The DEIR has numerous computer altered photos to show how the Hills will look with a ticky-tacky condo development, lined with trees along the ridgeline. Please look at them and decide if you want those OC style firetraps next to or in your city.

The city council destroyed the French Cafe, the Taylor Ranch House, and now appears poised to destroy the last distinctive aspect of Montebello, it's signature Hills.

Link to Montebello Hills Specific Plan website

The City of Montebello's webpage for the Montebello Hills Specific Plan is linked here, in case you want to read the plan, the draft EIR, or other related materials.

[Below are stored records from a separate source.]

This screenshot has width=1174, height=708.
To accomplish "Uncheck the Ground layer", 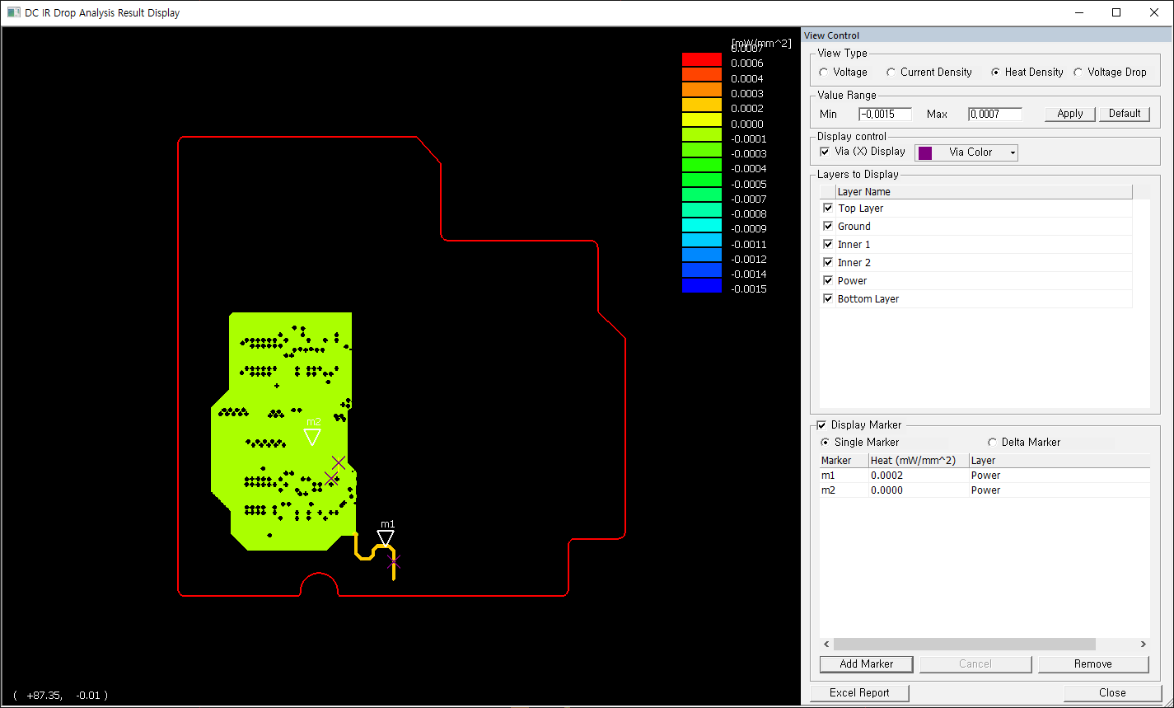I will coord(827,226).
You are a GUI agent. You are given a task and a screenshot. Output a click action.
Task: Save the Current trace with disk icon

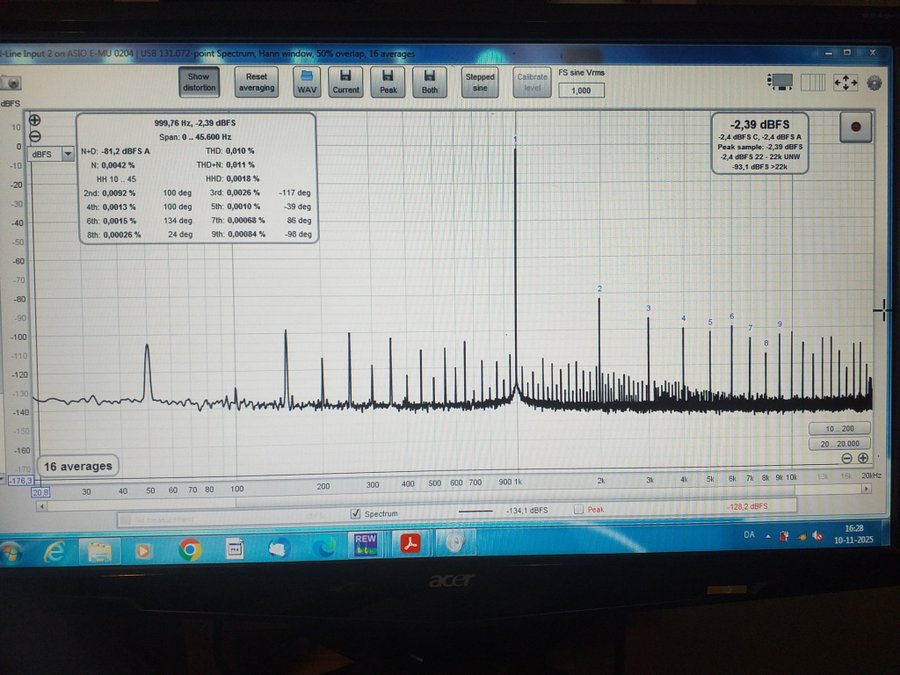point(345,82)
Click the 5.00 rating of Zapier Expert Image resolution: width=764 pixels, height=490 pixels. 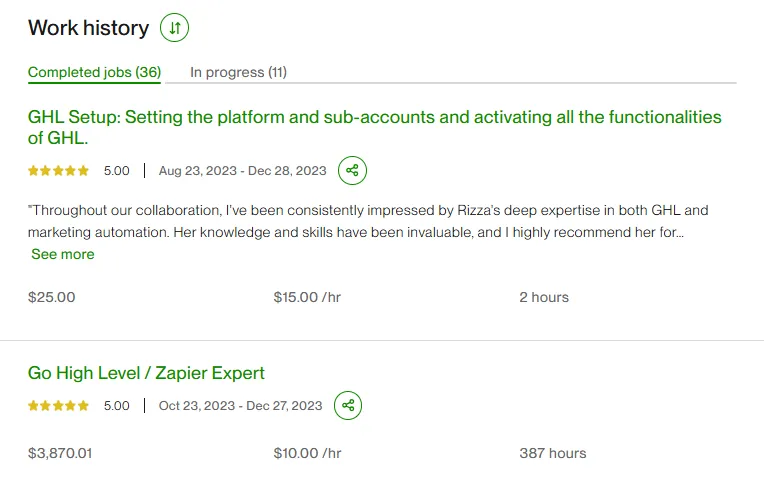(117, 406)
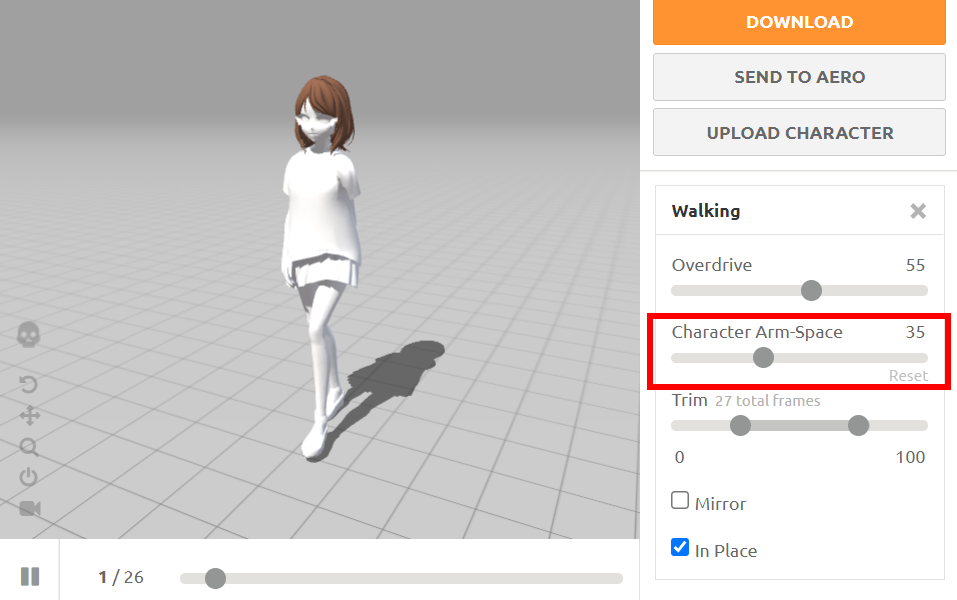Click the left Trim range handle
The height and width of the screenshot is (600, 957).
[740, 426]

As noted in the previous post, the link seems to work intermittently, and is often very slow to load.

French Cafe?

Why did they tear that down?

It was such a neat looking building. All it needed was an investor to bring out its potential, and turn it into a little nightclub or a cafe.

Le Cafe Francais

One wall was sagging, so someone in the city used this as an excuse to do an 'emergency demolition' with no public notice or hearings. According to a local VFW member, Pope John Paul II visited there in the 1980s when he was a Polish priest collecting money in the US for Catholic Relief.

"That's just great." What is

"That's just great." What is it with some city people? They have no taste at all. Whittier Bl is an architectural desert of stucco building blocks, and that unusual building was one of a handful of little gems waiting to be polished.

I found a postcard of the cafe online!

Postcard of the cafe.

Public Comment Extension Period

The public comment period has been extended to May 28, 5:30 pm. Some deficiencies pertaining to Rosemead residents are the puzzling traffic study which used 7 vehicle trips per household per day to determine the level of increased traffic on San Gabriel Blvd., the Pomona ramps for Montebello Blvd., and San Gabriel Blvd., and Walnut Grove (to Walmart). Professional traffic study consultants tell us that 10 vehicle trips per household are the usual number in California. They also tell us that Montebello residents average closer to 15 vehicle trips per day. The reason that the smaller number was used is that the more accurate number leads to gridlock at peak times, and there is no sufficient reasonable mitigation that can be done. For you residents in adjacent cities, CH refuses to consider your loss of viewscape as a significant problem. Buried in the 5000+ pages, there is a blurb that they will cut 100 feed from the height of the hills to fill in the extant canyons and straighten out the ridgeline.